Friends of the Hatton,
Lectures take place on Saturdays at the Learning Room of the Hatton Gallery and are open for members and the general public.
Autumn Programme 2023: Public Art - Art in the Social Context
30th September: Prof Wolfgang Weilder (Newcastle University)
Contemporary art has always had a changing and often challenging relationship with public space, the surrounding architecture, as well as the urban context and the people therein. The temporary time-based and site-specific works of Wolfgang Weileder offer a new approach to question our understanding of the urban environment and the interactions we have with it. In his presentation he will give an introduction to a selection of his international sculpture and photography projects.
Wolfgang Weileder is a visual artist and sculptor based in Newcastle who has exhibited internationally for the past 30 years. Best known for his large-scale site-specific installations in public spaces, that create new, temporary buildings, his practice and research are concerned with exploring how we engage with public space and architecture, and our negotiation of civic and social space.
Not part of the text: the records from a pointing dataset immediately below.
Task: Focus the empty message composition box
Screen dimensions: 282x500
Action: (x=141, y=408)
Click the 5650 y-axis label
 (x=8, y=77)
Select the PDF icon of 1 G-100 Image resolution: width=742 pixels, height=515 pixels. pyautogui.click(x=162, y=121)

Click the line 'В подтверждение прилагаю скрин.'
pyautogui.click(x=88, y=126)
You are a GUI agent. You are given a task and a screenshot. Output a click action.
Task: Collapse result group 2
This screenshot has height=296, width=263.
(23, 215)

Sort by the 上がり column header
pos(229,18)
Wolfgang has been Professor of Contemporary Sculpture at Newcastle University since 2006.
28th October at 1pm: Dr Julie Crawshaw (Northumbria University) – Practice, placements, and planning
In relation to artists’ placements and the role of artists in urban and rural planning this talk will explore what we might mean by ‘practice’ and the potential of practice(s). To trace practice as it takes place in different formations and scales this storied session will draw from ethnographic collaborations between artists, academics and planners in Berwick upon Tweed and The Holy Island of Lindisfarne amongst other examples.
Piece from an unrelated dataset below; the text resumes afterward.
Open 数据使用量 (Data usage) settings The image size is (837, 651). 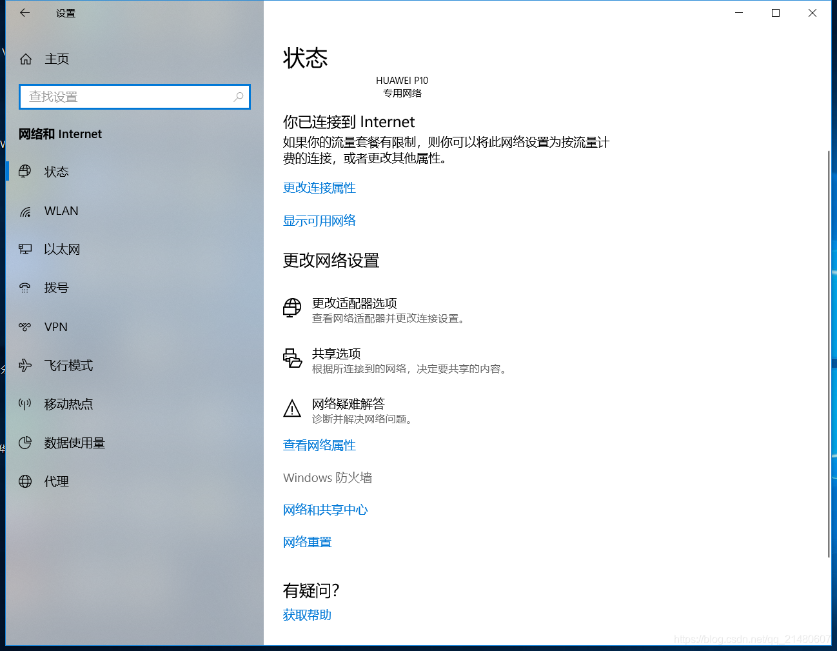pyautogui.click(x=74, y=443)
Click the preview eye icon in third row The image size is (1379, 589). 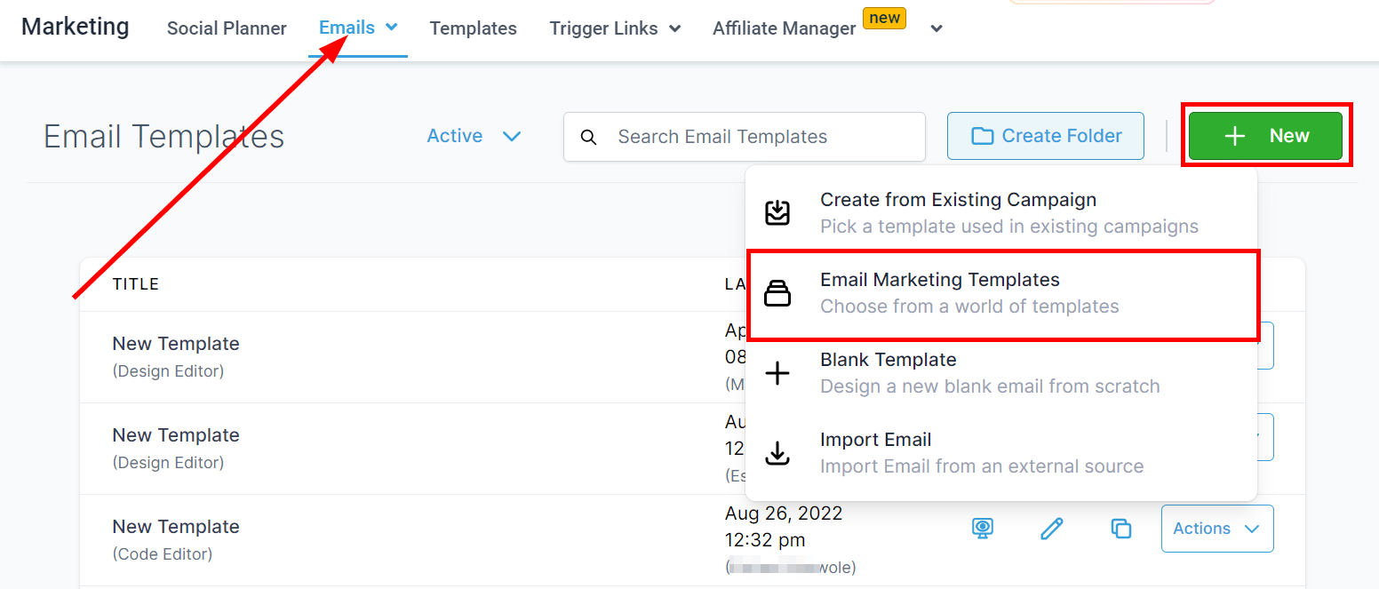[x=982, y=529]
Dr Julie Crawshaw holds an undergraduate in Fine Art and PhD in Planning and Landscape. Her interdisciplinary research combines the fields of art and planning and increasingly art and organisation also. She is Associate Professor in the Department of Arts at Northumbria University where she is Head of Subject for Arts Practice and Conservation. She is author of ‘Art Worlding: Planning Relations’ (2022) published by Routledge.
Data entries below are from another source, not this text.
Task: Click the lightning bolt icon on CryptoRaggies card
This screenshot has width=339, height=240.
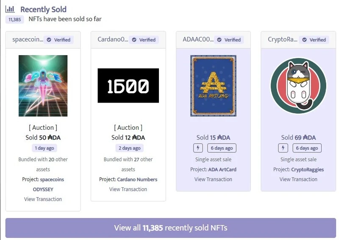Action: tap(283, 148)
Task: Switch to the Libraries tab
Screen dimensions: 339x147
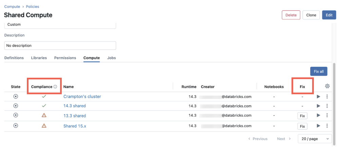Action: coord(39,58)
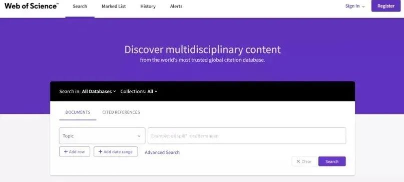Click the Register button

tap(385, 6)
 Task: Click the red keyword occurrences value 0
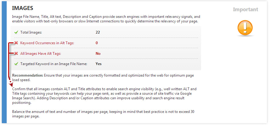97,43
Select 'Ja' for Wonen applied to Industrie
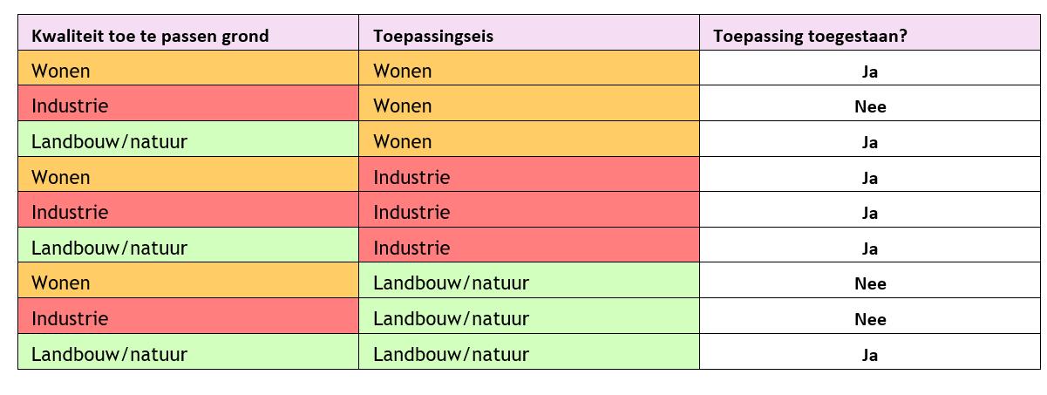1047x395 pixels. click(870, 178)
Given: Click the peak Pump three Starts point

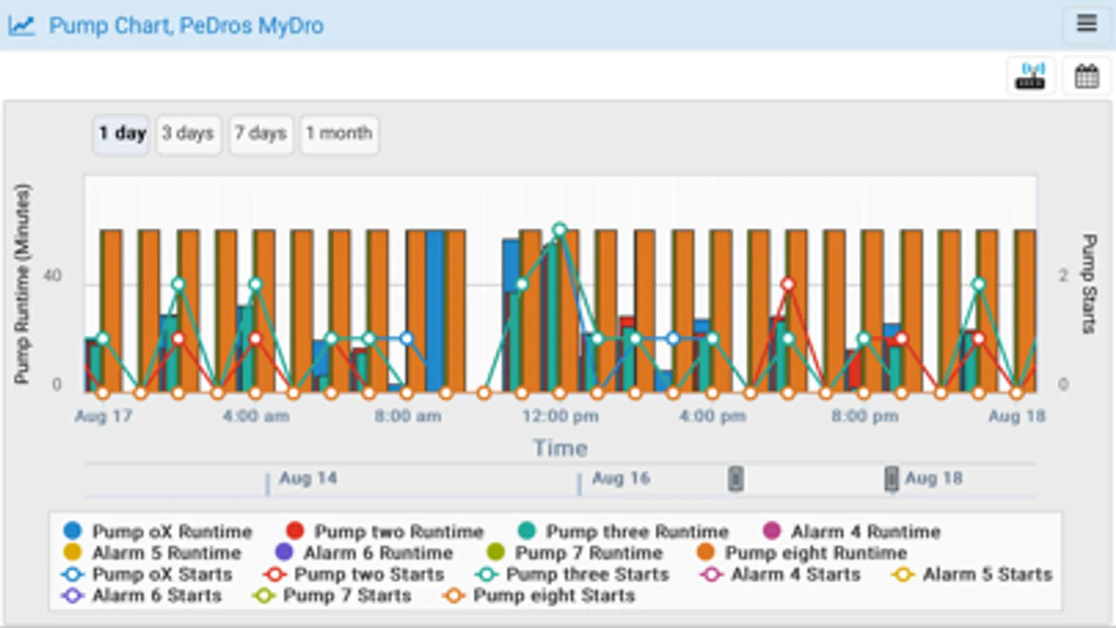Looking at the screenshot, I should tap(559, 230).
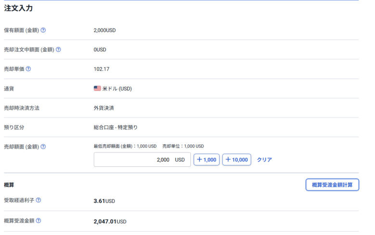
Task: Click the 概算 section heading
Action: coord(9,185)
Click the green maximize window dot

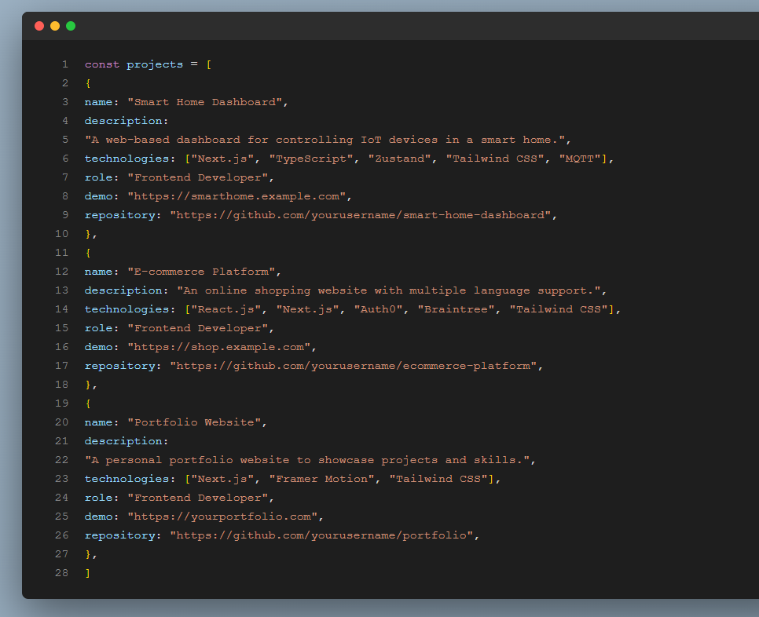coord(71,26)
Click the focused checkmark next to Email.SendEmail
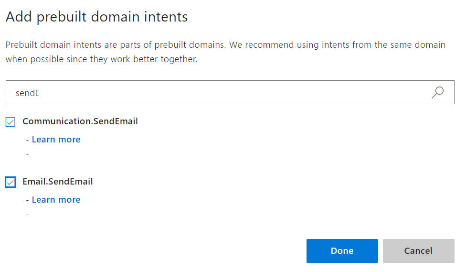This screenshot has height=272, width=466. click(x=11, y=182)
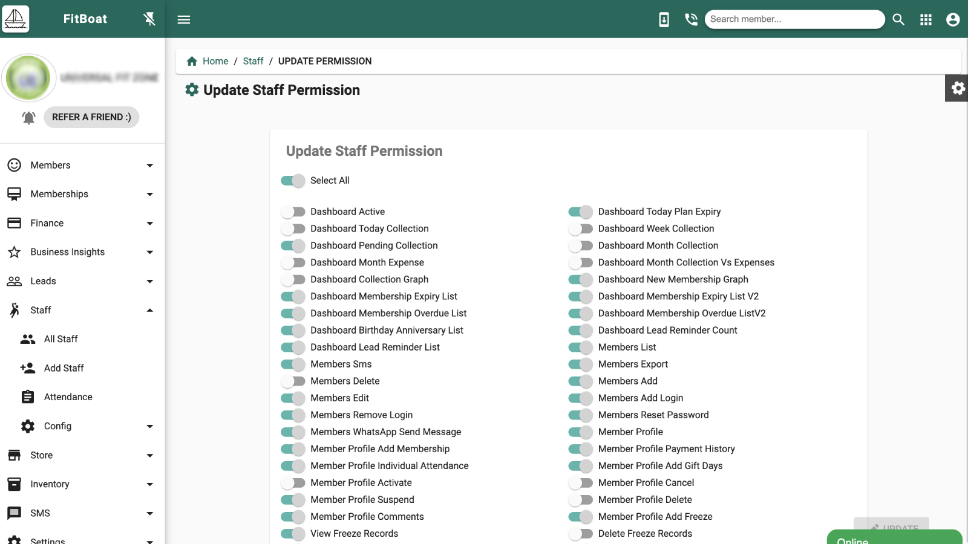
Task: Open the apps grid icon in top bar
Action: coord(926,19)
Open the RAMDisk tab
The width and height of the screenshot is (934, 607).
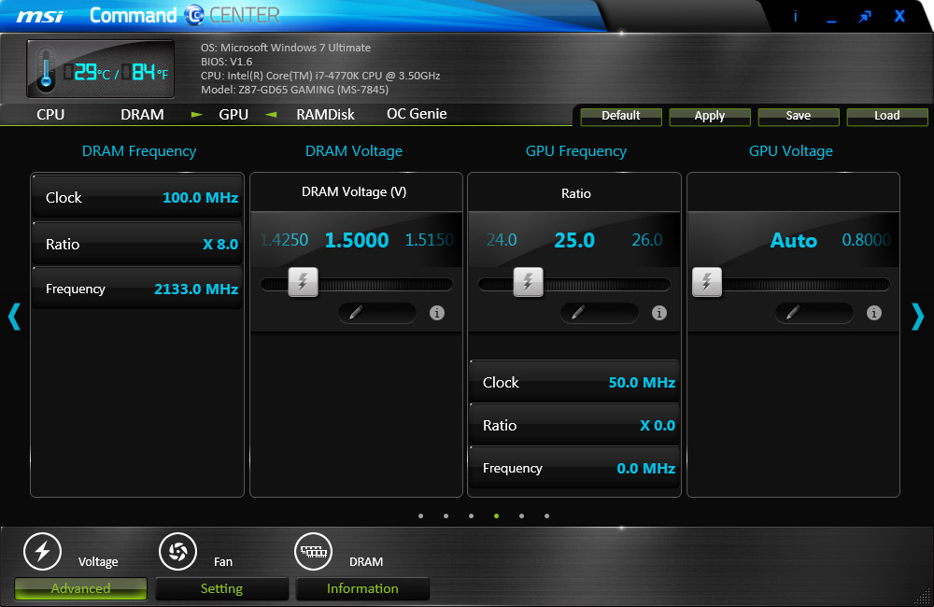pos(325,115)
25th November at 1.30pm: Prof Vee Pollock (Newcastle University) – Public Art and Urban Cultural Regeneration in the UK: Gateshead Riverside Park
Unbeknown to many, Gateshead Riverside Park is the birthplace of cultural regeneration in the UK. Experiencing the economic and social impacts of post-industrial decline, in the late 1980s the town embarked on what is now a typical path of cultural regeneration. It hosted the National Garden Festival in 1990 (a Conservative Government initiative to transform the economies and identities of declining places), transformed the former industrial BALTIC flour mill into a contemporary art gallery (2002), constructed the landmark Sage Gateshead (now Glasshouse) in 2004 and ingenuously engineered Millennium Bridge (2001). Gateshead is probably best known for Antony Gormley’s emblematic Angel of the North (1998), itself embodying a phoenix-like rise from a former coal site, and yet what is less known is the pioneering and forward-thinking scheme of public art that gave the Council of this small town the confidence to embark on what was to be an era-defining scheme. The site of the Garden Festival and much public art has since been neglected but is now itself subject to regeneration, this talk will place Gateshead Riverside Park in the context of urban cultural regeneration in the UK and Europe and discuss the innovative approaches being taken to secure its future.
Vee is Dean of Culture and Creative Arts and Professor of Public Art within Fine Art at Newcastle University.